Nvidia (NASDAQ : NVDA) possède essentiellement la couche infrastructure. Ils fournissent les GPU que Amazon, Microsoft, Alphabet et Meta utilisent tous pour entraîner et faire fonctionner leurs modèles. Au T3 2025, ils ont affiché $57 milliard de dollars de revenus (en hausse de 62 % d’une année sur l’autre), avec un bénéfice net en croissance de 65 %. Ils sont désormais la société la plus précieuse au monde avec une capitalisation de plus de 4 trillions de dollars. Le PDG Jensen Huang déclare que la demande pour leurs puces Blackwell est “hors chartes”. Des contrats de plusieurs milliards de dollars pour des centres de données continuent d’affluer. L’action se négocie à 45x le bénéfice futur—cher, mais justifié par une croissance soutenue qui ne montre aucun signe de ralentissement.

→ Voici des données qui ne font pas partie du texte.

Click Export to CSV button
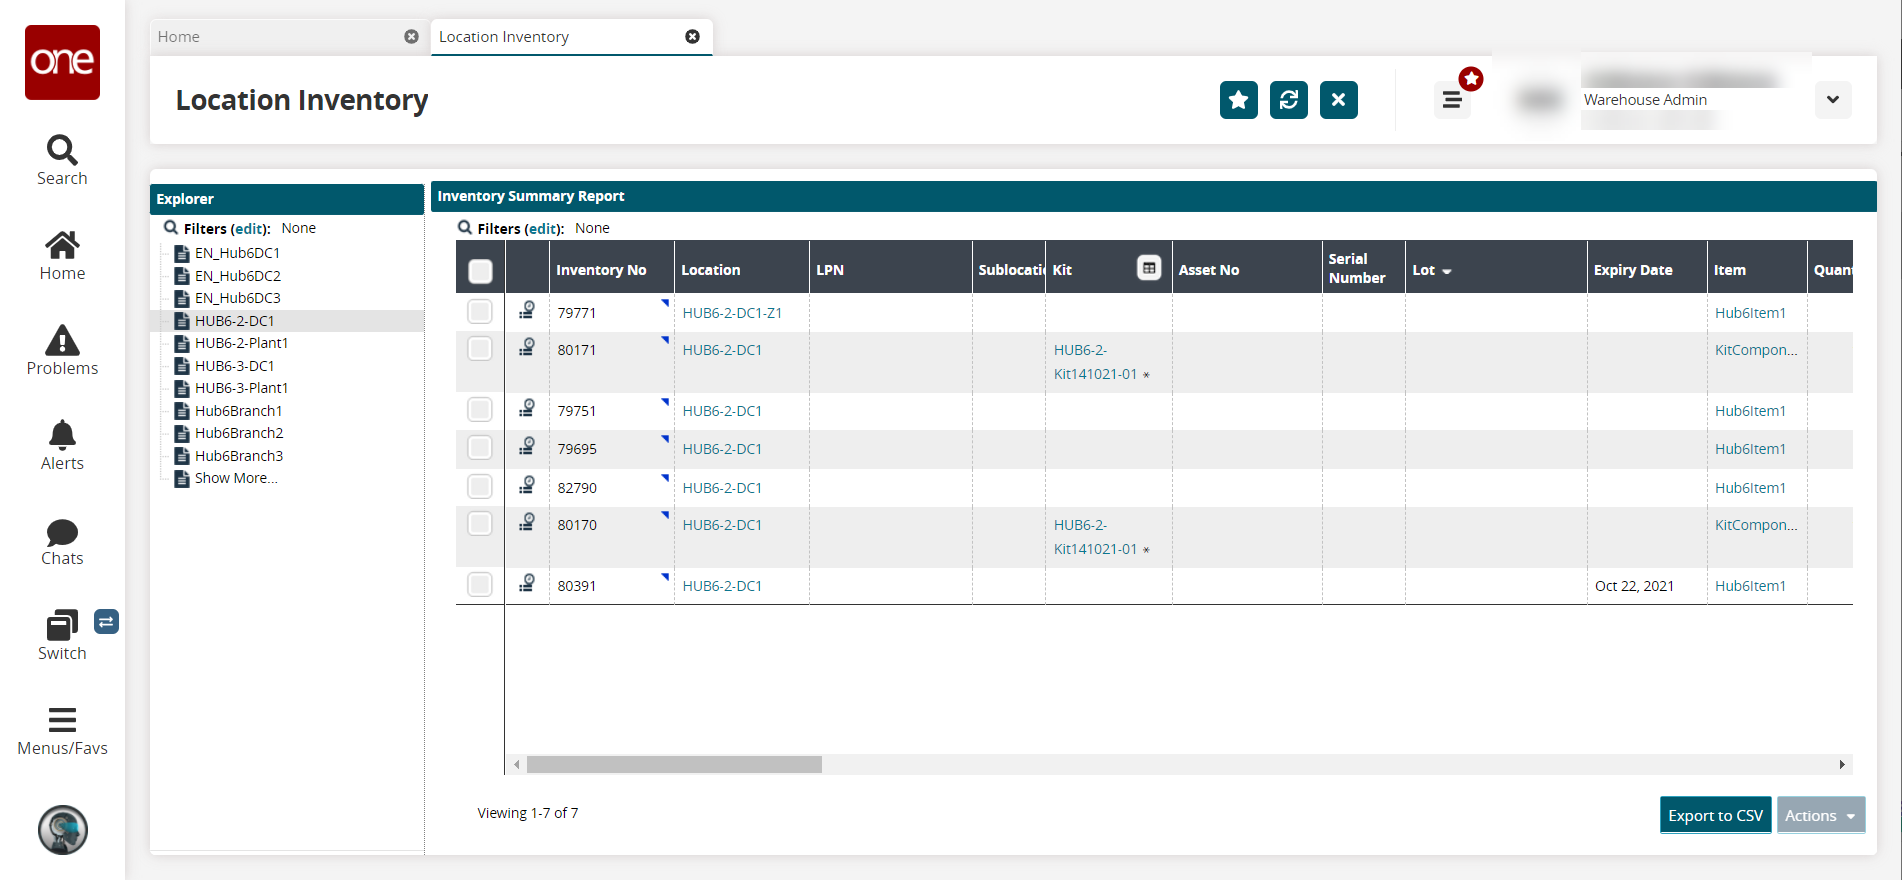coord(1715,816)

Meta (NASDAQ : META) domine avec 3,5 milliards d’utilisateurs sur Facebook, Instagram, WhatsApp et Messenger. Leur moteur publicitaire génère $50 milliard de dollars de revenus trimestriels, de plus en plus pilotés par l’IA pour le ciblage et l’optimisation. Ils ont construit des modèles linguistiques propriétaires et les ont intégrés à Meta AI assistant. Voici le point clé : ils se négocient à seulement 24x le bénéfice futur—la valorisation la plus basse parmi les Sept Magnifiques. Un flux de trésorerie disponible solide plus un potentiel de dividende font de cette action la valeur défensive de l’IA pour les investisseurs soucieux du risque.

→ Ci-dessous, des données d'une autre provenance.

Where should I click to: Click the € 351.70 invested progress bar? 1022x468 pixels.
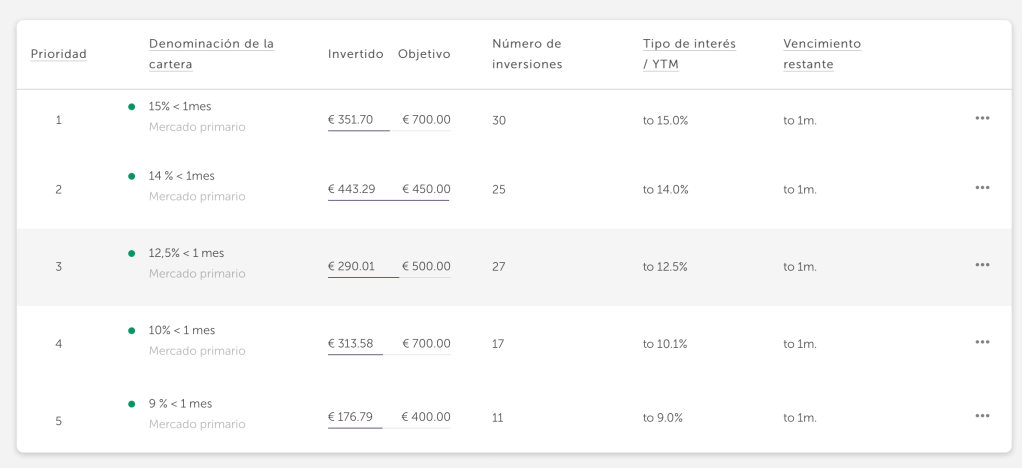(x=358, y=131)
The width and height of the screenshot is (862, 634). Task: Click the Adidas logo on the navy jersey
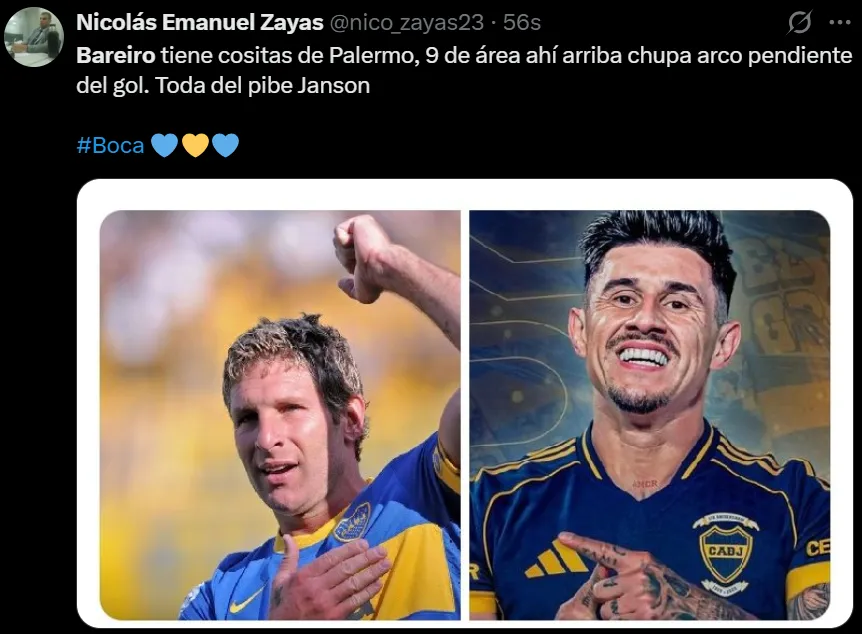[x=556, y=558]

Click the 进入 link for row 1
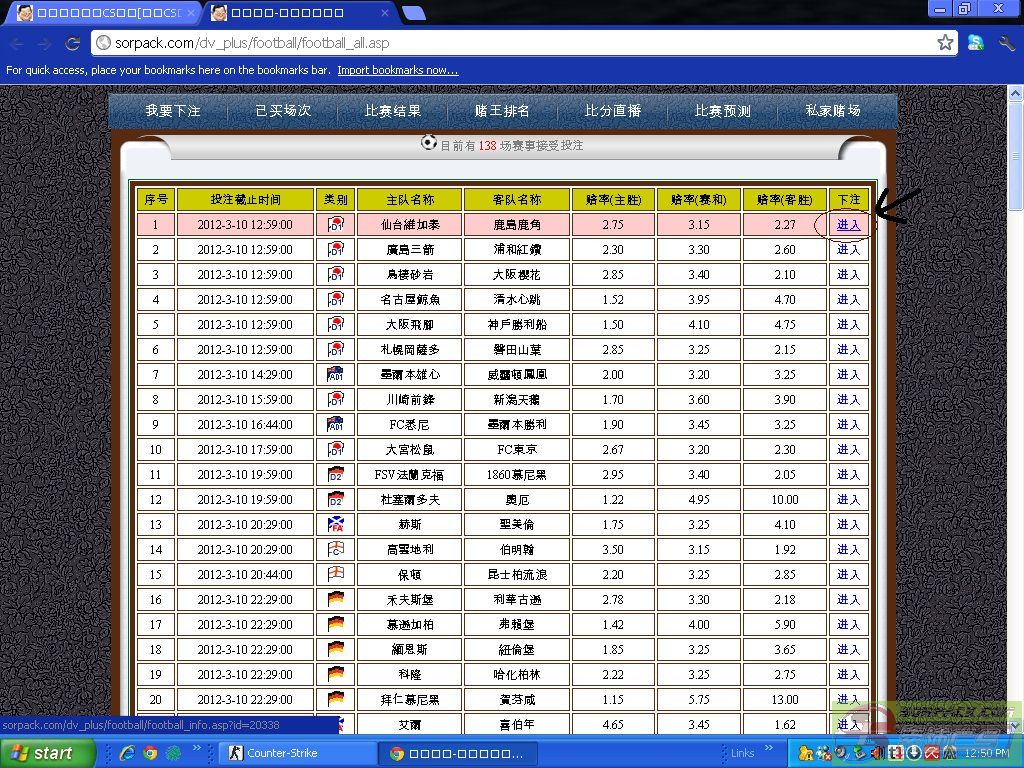[x=848, y=225]
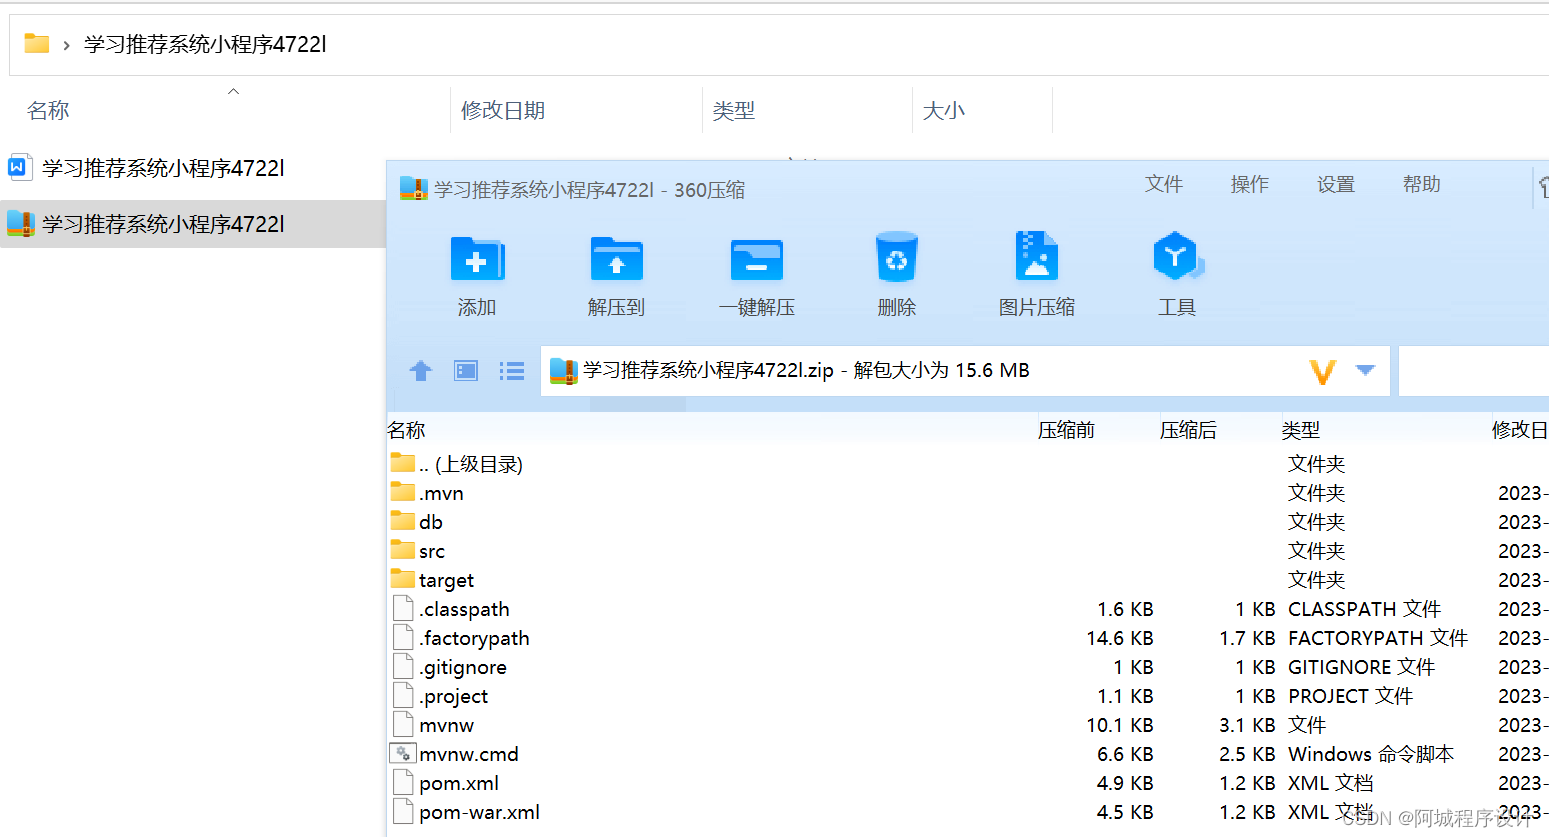This screenshot has width=1549, height=837.
Task: Open the 文件 (File) menu
Action: [x=1163, y=184]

Les signaux d’alarme : repérer la trash IA spéculative avant qu’elle ne s’effondre
Toutes les entreprises criant “IA” ne méritent pas votre argent. La bulle éclatera. Surveillez ces signes d’alerte :
Lorsque la prochaine correction arrivera—et elle arrivera—ces entreprises s’effondreront plus vite qu’elles n’ont monté. Le capital ne coulera qu’vers des opérateurs avec de vrais bénéfices et des fondamentaux durables. Arrêtez de courir après le FOMO du “prochain Nvidia” et commencez à acheter des entreprises qui génèrent déjà de l’argent grâce à l’IA aujourd’hui.
La conclusion
L’IA va transformer la société au cours de la prochaine décennie. Mais cela ne signifie pas que toutes les actions IA valent la peine d’être détenues. Les sept entreprises mises en avant ci-dessus proposent des produits mesurables, de vrais bénéfices et une demande tangible aujourd’hui—pas des promesses pour demain. Elles couvrent l’infrastructure énergétique (Talen, Constellation), l’infrastructure physique (MasTec, Pure Storage), et des générateurs de revenus éprouvés (Amazon, Nvidia, Meta). C’est là où l’argent intelligent circule en 2026.